Regarding safety, although several cases reported discomfort, the studies included in this meta-analysis did not indicate any vision-threatening occurrences following treatment or any structural damage identified in the photosensory layer through OCT imaging. With the increasing number of clinical studies on RLRL, particularly in China, its safety issues remain controversial. More experts have begun to focus on the safety issues of RLRL. A recent publication presented an atypical instance involving a 12-year-old female patient who exhibited bilateral disruption of the foveal ellipsoid zone and discontinuity of the interdigitation zone, as observed on OCT after five months of exposure to RLRL53. Moreover, a cohort study found that cone density in the paracentral fovea declined and other subtle retinal abnormalities occurred in some children after RLRL therapy 1 year later54. Although RLRL has a significant myopia control effect, some devices have a photodamaging effect. Clinicians should adopt vigilant, protocol-driven monitoring, especially in children, acknowledging its favorable risk profile in trials and the legitimate concerns arising from retinal imaging studies and photobiological modeling.

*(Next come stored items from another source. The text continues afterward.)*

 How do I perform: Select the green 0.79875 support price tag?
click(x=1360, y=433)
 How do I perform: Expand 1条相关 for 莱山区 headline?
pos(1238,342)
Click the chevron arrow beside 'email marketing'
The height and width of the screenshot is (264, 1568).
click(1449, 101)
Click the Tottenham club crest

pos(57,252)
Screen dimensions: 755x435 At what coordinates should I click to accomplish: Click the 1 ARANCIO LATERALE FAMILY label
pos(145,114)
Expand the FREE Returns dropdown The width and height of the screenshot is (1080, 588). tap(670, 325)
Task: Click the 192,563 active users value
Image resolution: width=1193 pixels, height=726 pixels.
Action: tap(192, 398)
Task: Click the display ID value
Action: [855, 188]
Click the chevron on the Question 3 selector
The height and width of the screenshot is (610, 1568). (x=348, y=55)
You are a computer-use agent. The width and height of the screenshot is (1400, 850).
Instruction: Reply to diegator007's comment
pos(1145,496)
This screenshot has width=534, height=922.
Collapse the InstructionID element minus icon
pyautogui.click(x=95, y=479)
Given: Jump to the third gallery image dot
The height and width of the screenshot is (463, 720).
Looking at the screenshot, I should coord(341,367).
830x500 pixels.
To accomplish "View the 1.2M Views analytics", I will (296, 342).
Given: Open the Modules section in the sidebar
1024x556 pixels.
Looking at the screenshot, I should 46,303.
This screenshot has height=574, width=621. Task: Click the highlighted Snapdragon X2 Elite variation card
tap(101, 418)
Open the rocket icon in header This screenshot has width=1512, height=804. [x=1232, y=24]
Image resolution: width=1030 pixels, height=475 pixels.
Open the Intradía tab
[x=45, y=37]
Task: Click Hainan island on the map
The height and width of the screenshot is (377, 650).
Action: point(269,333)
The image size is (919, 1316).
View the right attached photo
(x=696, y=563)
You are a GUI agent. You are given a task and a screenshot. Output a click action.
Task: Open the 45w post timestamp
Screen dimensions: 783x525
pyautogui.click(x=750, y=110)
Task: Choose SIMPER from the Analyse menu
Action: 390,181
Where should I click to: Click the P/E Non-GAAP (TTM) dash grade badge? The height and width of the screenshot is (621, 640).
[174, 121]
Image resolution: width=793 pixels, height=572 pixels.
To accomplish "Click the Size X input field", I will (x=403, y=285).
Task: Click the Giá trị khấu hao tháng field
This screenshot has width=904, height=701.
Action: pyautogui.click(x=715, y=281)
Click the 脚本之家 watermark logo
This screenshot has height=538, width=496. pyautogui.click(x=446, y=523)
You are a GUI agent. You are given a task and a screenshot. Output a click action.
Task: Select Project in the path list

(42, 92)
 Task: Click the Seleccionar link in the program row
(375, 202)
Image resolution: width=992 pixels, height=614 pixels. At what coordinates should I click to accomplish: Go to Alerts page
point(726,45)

This study has some limitations. Robust RCTs that directly compare RLRL with the core alternatives are rare. Most studies have assessed RLRL alone, thus limiting definitive conclusions regarding its relative efficacy. The high heterogeneity observed across studies may reflect variations in study populations, intervention protocols, or outcome assessments. Although subgroup analysis was conducted, the analysis is insufficient due to the small number of studies included. The pooled effect estimates should be interpreted cautiously due to this substantial variability. Moreover, this obscures precise effect estimates and hinders the assessment of long-term sustainability (> 12–24 months). All the participants were predominantly Chinese children, severely limiting the generalizability to other ethnicities/regions. These factors increase the uncertainty in the meta-analytic estimates, constrain long-term applicability, and reduce evidence certainty. Future high-quality RCTs with direct comparisons, extended follow-ups, and diverse populations are critical.

In conclusion, our meta-analysis demonstrates that RLRL may be more effective than conventional myopia control methods in slowing axial growth, increasing choroidal thickness, and regressing AL without significant adverse events. However, evidence remains limited. More robust RCTs with prolonged follow-up durations are needed to enhance the recommendations for clinical practice.